**Text provided**

----

It can query and replace the content or attributes of any HTML tag.

The advertised usage pattern is to update static HTML files. 


=head2 ANOTHER TEMPLATE ENGINE ? NO !

HTML::Manipulator is NOT yet another templating module.
There are, for example, no template files. It works on normal HTML files
without any special markup (you only have to give element IDs to tags you are
interested in, or wrap them in comments). 

While you could probably use this module for
producing your web application's output, DON'T.
It does not offer a lot of features for this area
(no loops, no conditionals, no includes) and is not
optimized for performance. Have a look at
L<HTML::Template> instead.

=head2 ABOUT THE INPUT HTML FILES

HTML::Manipulator is meant to work on real-life HTML files (in all their non-standards-compliant ugliness).
It uses the HTML::Parser module to find
elements (tags) inside those files, which you can then replace or modify.

----

**Tasks to complete**
a – Using the HTML::Manipulator documentation, answer each question in a few words:
(i) Which module does HTML::Manipulator rely on to find elements?
(ii) Which module is recommended instead for producing a web application's output?
(iii) Besides giving tags element IDs, how else can you mark the tags you are interested in?
b – Decide whether each statement agrees with the HTML::Manipulator documentation. Answer yes or no, and quote the words that decide it.
(i) HTML::Manipulator offers loops and conditionals.
(ii) The input HTML files must be standards-compliant.
(iii) The advertised usage is updating static HTML files.
c – Pick up the HTML::Manipulator documentation where it stops, and continue it in the same style.

**Collected material**
----

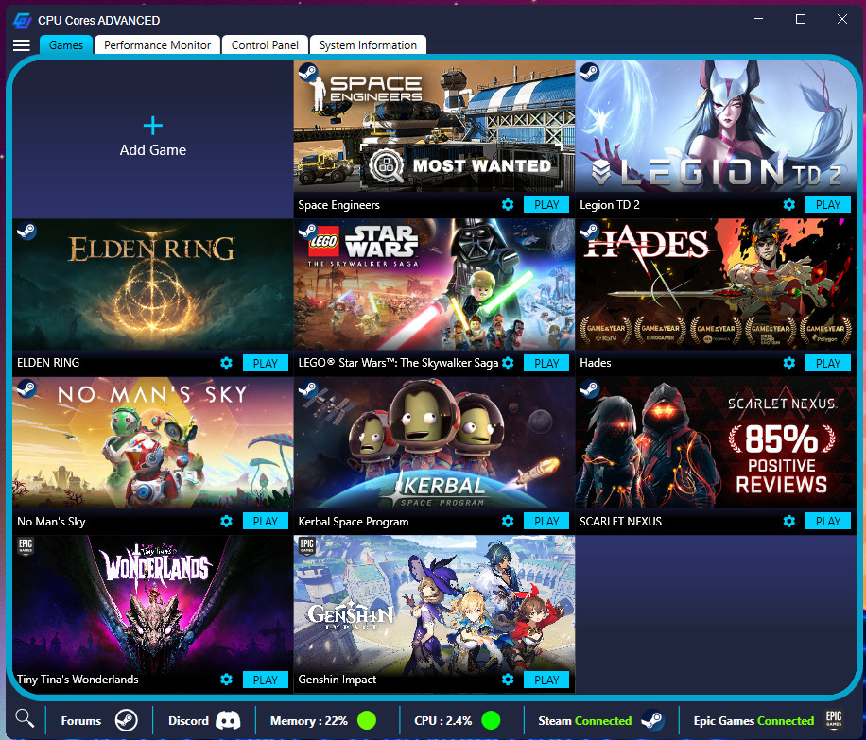Image resolution: width=866 pixels, height=740 pixels.
Task: Select the Games tab
Action: pos(65,44)
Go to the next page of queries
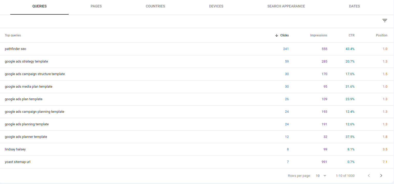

----

**Results of the exercise**
a –
(i) HTML::Parser
(ii) HTML::Template
(iii) By wrapping them in comments

b –
(i) No: "no loops, no conditionals, no includes"
(ii) No: "meant to work on real-life HTML files (in all their non-standards-compliant ugliness)"
(iii) Yes: "The advertised usage pattern is to update static HTML files."

c –
All you have to do is give those elements a DOM ID, for example

    <h3 id=headline77>Headline</h3>
    
No other markup is necessary.

As an alternative to element ID, HTML::Manipulator can also identify sections enclosed
in HTML comments.

    <h3><!-- headline77 -->Headline<!-- --></h3>

=head3 Malformed HTML (is fine)

HTML::Manipulator tries to cope with malformed input data.
All you have to ensure is that you properly close
the element you are working on (any other tags can be unbalanced) and that the IDs are unique.
 It will also preserve the content outside the element you asked it to operate on. It does not
rewrite your HTML any more than it has to. 

=head3 Case insensitivity issues

HTML is case insensitive in its tag and attribute names.
This means that

    <h3 id=headline77>Headline</h3>
    
and

    <H3 iD=headline77>Headline</h3>
    
are treated as identical. 

However, HTML::Manipulator respects
case when comparing the IDs of elements (not sure about the HTML standard here), 
so that you could NOT address above h3 element as HeadLine77.

When HTML::Manipulator has to rewrite tags (this happens
when you ask it to change element attributes) it will output
the tag and attribute names as lower-case. It will also
rearrange their order. When changing only
the content of an element, it preserves the original opening and
closing tags.

When matching HTML comments (see below), case and whitespace are ignored.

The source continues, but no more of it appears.